實現內網安全需要技術與管理相輔相成,但究竟是“管理為先”還是“技術為先”一直存在爭論。其實,管理和技術的問題已經談論很多年了。我們暫且不談論哪個應該為先,我認為兩手都要抓。技術以管理為指導,管理以技術為落腳點。七分管理,三分技術,從很多安全標準以及IT治理標準中都可以看出來,比如ISO270001,COSO,COBIT等等,他們大都是從管理入手,然后談到一些實現的技術。
2、內網安全之技術選型
舉個例子,內網安全關注的信息防泄漏管理包含了監控、審計、加密等技術,市場上既有實現單個功能的產品,也有整合的解決方案,那么,實現信息防泄漏管理,是企業購買多個單一功能的產品來自主搭建體系好,還是采用廠商提供的整體解決方案更佳?我們需要一分為二的來看待這個問題。有的企業剛起步,沒有足夠的人力和能力來做系統集成,因此傾向于購買一整套解決方案;而有的企業則配備有很多的人力,來對各家產品進行細致的選型,采購和部署,自己形成一套解決方案,集各家之所長,這在當前也非常常見。這兩種做法各有優劣,根據企業的情況來實際操作即可。
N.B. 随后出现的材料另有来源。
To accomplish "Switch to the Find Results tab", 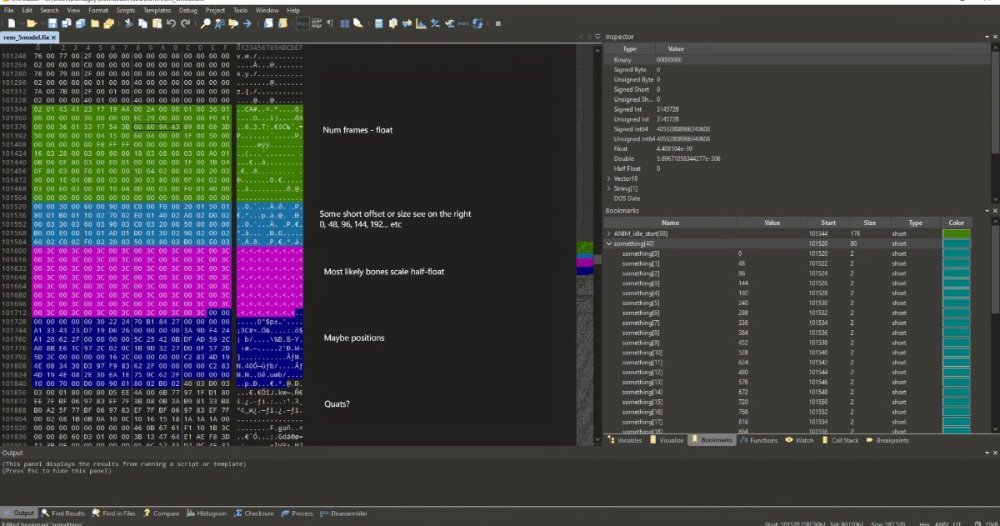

另外,在設備選型方面,業界其實并沒有非常統一的標準,我根據經驗給出如下幾個判定因素,供大家在實踐選型中參考:(1)功能性:防泄露產品的功能需要保證在復雜的網絡環境和工作環境中,以及復雜的條件下都能夠很好的工作。主要判斷其是否包括數據防泄漏、上網行為管理、數據使用及應用行為審計等功能;(2)穩定性:產品能夠在大數據量環境甚至極端環境中都能穩定地運行,不存在單點故障。并且,需要確保其處理能力(吞吐量)能夠應對企業網絡流量的壓力,不至于導致大流量環境下的部分甚至全部功能失效;(3)兼容性:產品應該能夠很好、方便地集成到現在的企業安全體系中,而不是獨立于安全體系之外。舉個簡單的例子,現在很多內網安全產品都在客戶端作為Agent(代理)進行部署,與服務器上部署的安全服務端進行聯動,這些Agent不應與用戶計算機上的其他軟件產品產生沖突和不兼容,以避免由于部署安全產品而導致業務無法進行等問題;(4)可審計性:能夠提供強大的報告生成(report generation)功能,并且以用戶友好的GUI(圖形用戶界面)方式來展現給管理員和審計者,以方便審計、查閱和檢索,因為內網安全產生的數據是海量的,報告將給管理工作帶來極大便利。
3、內網安全之技術涉及隱私的考慮
內網安全的行為審計可以發現不少內網安全的“內鬼”,但是國內對于“行為審計是否侵犯個人隱私”一直存在爭論。從企業的角度來看,部署行為監控和行為審計類產品無可厚非,這是企業合規的一個重要步驟。比如郵件的archive和auditor,這都是非常必要的工作。從技術層面來看,行為審計并不一定要侵犯個人隱私,或者說不完全要侵犯個人隱私。只需要提供一些關鍵的審計詞,通過借助軟件的方式,并且嚴格限制審計者對原始數據的接觸,就能比較好地做到尊重個人隱私。而且,企業審計也是一門學問,當前有很多的認證,比如CISA等,就很好地證明了審計的重要性。
4、云計算時代給內網安全帶來的挑戰
隨著技術的快速發展,云計算、移動應用、社交網絡已經成為許多員工的日常應用,這些設備與技術的應用,給內網安全帶來了巨大的影響。在選擇、實施內網安全技術和產品的時候,需要根據新的情況提出新的要求,從而滿足日益變化的應用需求的挑戰。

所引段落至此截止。